Peaking generators typically have the highest variable operating costs, appearing on the far right of the supply curve, and are dispatched during the hours when demand for electricity is highest. Peaking unit technology includes diesel generators and, most commonly, combustion turbines (CTs) fueled by natural gas. Combustion turbines have been used for many years, and older units are inefficient. However, the newest units have greatly improved efficiency, to the point that, with the advantage of low gas prices, the newer CTs have begun to back-out some coal generation. This dispatch pattern has only been seen in recent years.

Note that even in the US, highly efficient combined cycle natural gas plants are now beginning to displace coal plants for base load power.  Also note that wind turbines are shut down by RTOs not because they are too expensive, but because nuclear base load plants can’t be shut down to allow for less expensive wind-generated power.

From this account of dispatch practices, you can also see why AEP and other coal-fired power companies are closing their high cost, obsolete coal plants.  It’s not because of the EPA.  These old, high operating cost plants are now being displaced by gas-fired power as base load.  These obsolete plants are only able to sell power profitably when demand is high enough to raise prices.  Because coal plants’ steam turbines take a long time to ramp up and shut down, it doesn’t make economic sense to only run them a few days a week or for an hour a day, essentially the way gas “peaker” plants are run.

Thanks to Grounded for highlighting these EIA features.

Wall Street Turning Away from Coal

If there is no investment today, there won’t be any coal-fired power plants tomorrow.  That is the topic of this story in today’s Washington Post.

The report documents the continuing decline of coal as a fuel for electrical generation.  Wall Street bankers have stopped investing in new coal fired power plants.

“Coal is a dead man walkin’,” says Kevin Parker, global head of asset management and a member of the executive committee at Deutsche Bank. “Banks won’t finance them. Insurance companies won’t insure them. The EPA is coming after them. . . . And the economics to make it clean don’t work.”

Coal’s formerly dominant position is steadily being eroded by natural gas.

In 2002, there were plans to install 36,000 megawatts of new coal-fired power by 2007. Only one-eighth of that was completed.

Deutsche Bank predicts coal’s share of electric power generation will tumble further, from 47 percent in 2009 to 34 percent in 2020 and 22 percent in 2030.

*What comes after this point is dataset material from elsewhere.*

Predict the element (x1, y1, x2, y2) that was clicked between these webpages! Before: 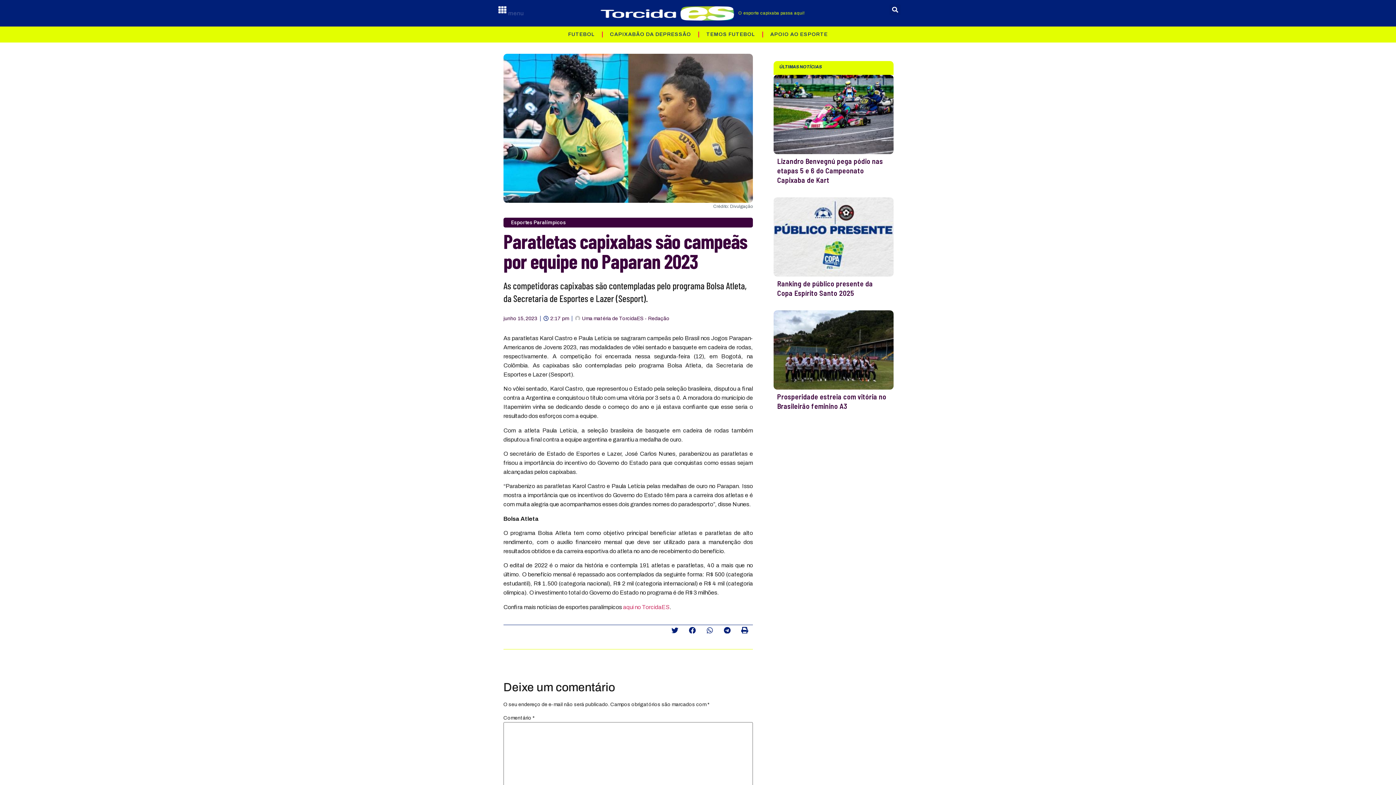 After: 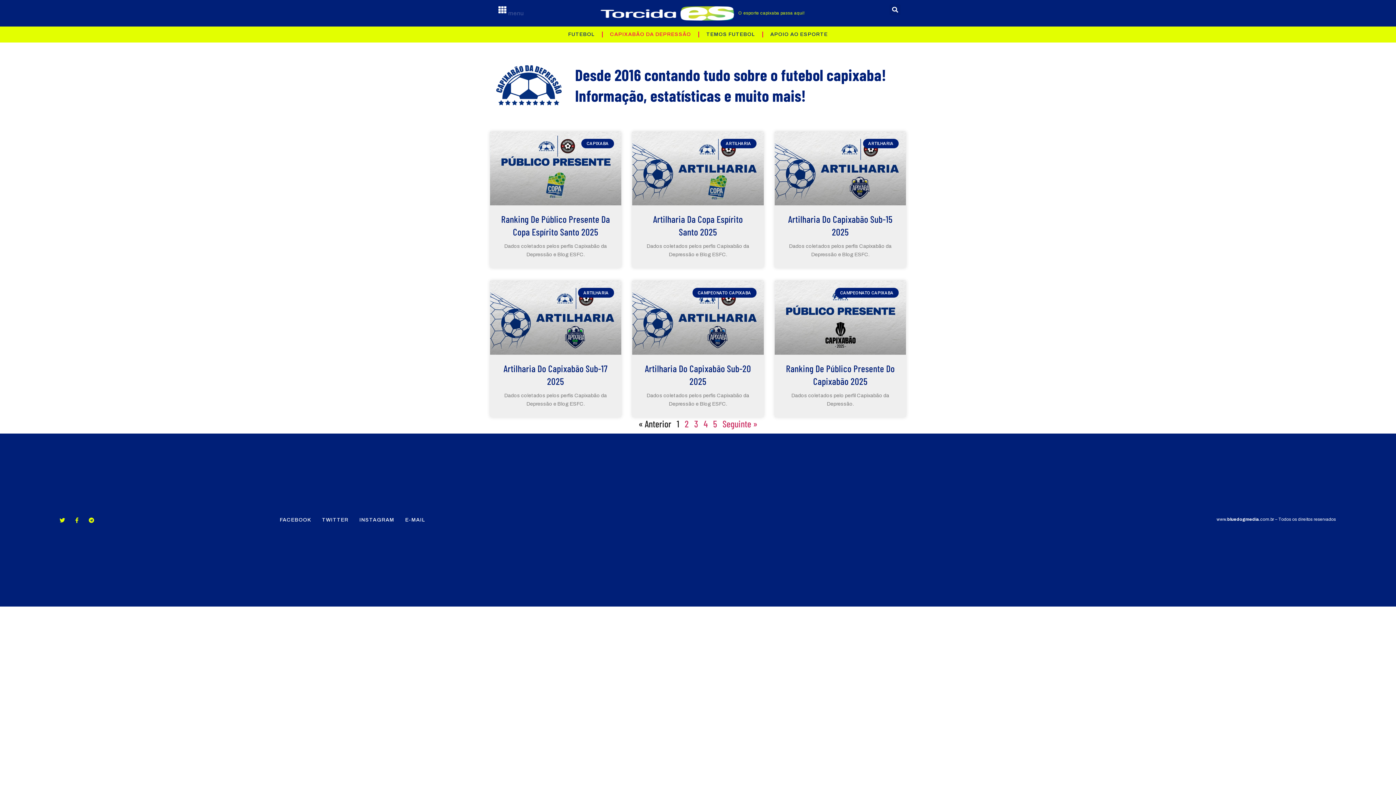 Action: bbox: (602, 26, 698, 42) label: CAPIXABÃO DA DEPRESSÃO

It put it this way in its report: “Based on today’s energy fundamentals, the rational economic decision is to shutter inefficient coal plants and replace them with natural gas combined-cycle power plants.”

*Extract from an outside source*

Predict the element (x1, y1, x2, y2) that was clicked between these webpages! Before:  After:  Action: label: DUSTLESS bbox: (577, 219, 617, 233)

This decline of coal is not necessarily good news for opponents of PATH.  AEP/Allegheny can’t build new coal plants, so they have to make their existing plants as profitable as possible.  That means getting access to the east coast by using Project Mountaineer and the PJM “reliability” smokescreen.

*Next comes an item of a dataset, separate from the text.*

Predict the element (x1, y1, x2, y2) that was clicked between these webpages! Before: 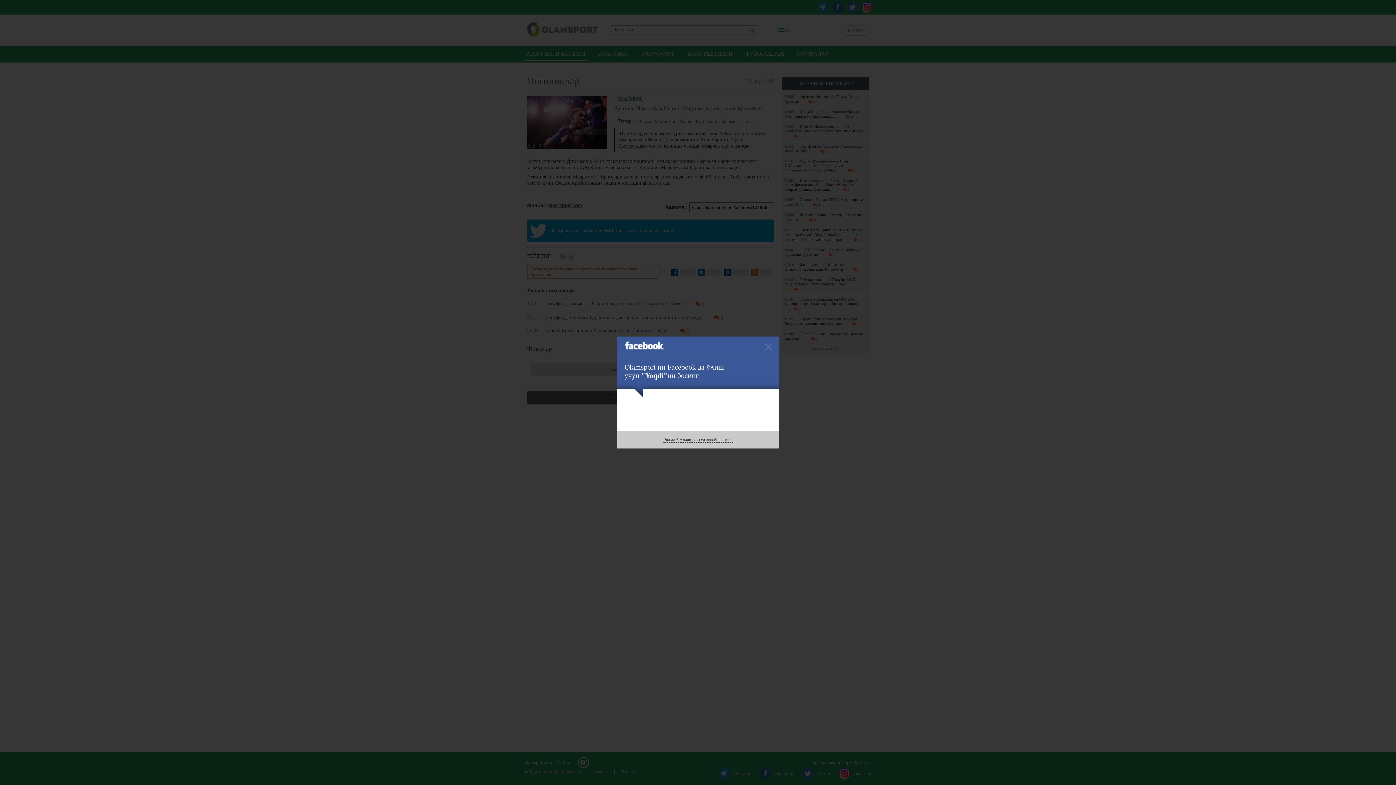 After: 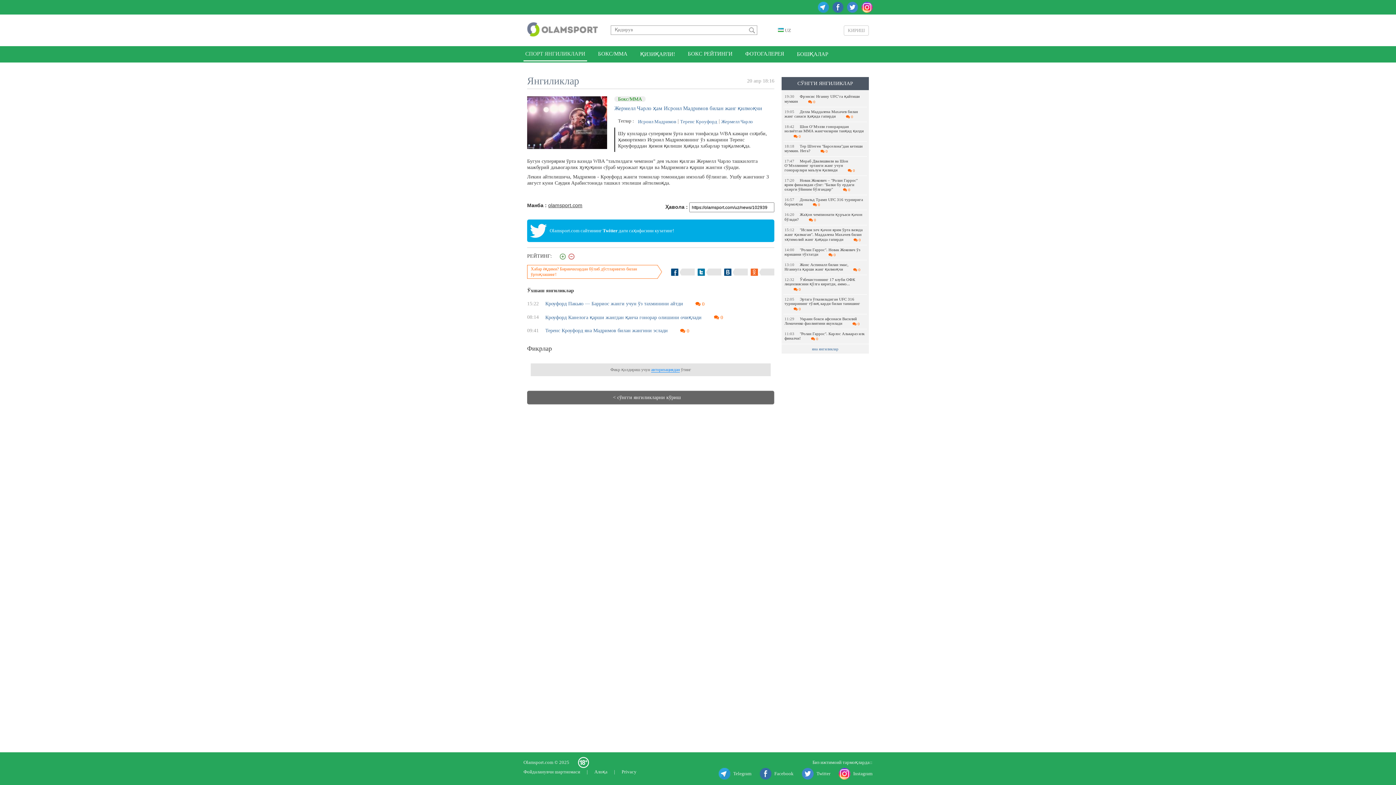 Action: bbox: (760, 338, 777, 356)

The decline of coal has hit US coal miners hardest.  As coal demand falls, coal companies also try to keep their profits up by cutting costs.  In a coal mine, that means miners die.  2010 was the deadliest year in US coal mines in almost two decades.  Of the 48 US miners who died, 35 were West Virginians.  Twenty nine of those miners died in Massey’s Upper Big Branch mine, but most of the other nine miners, as Ken Ward always reminds us, died alone and in the dark.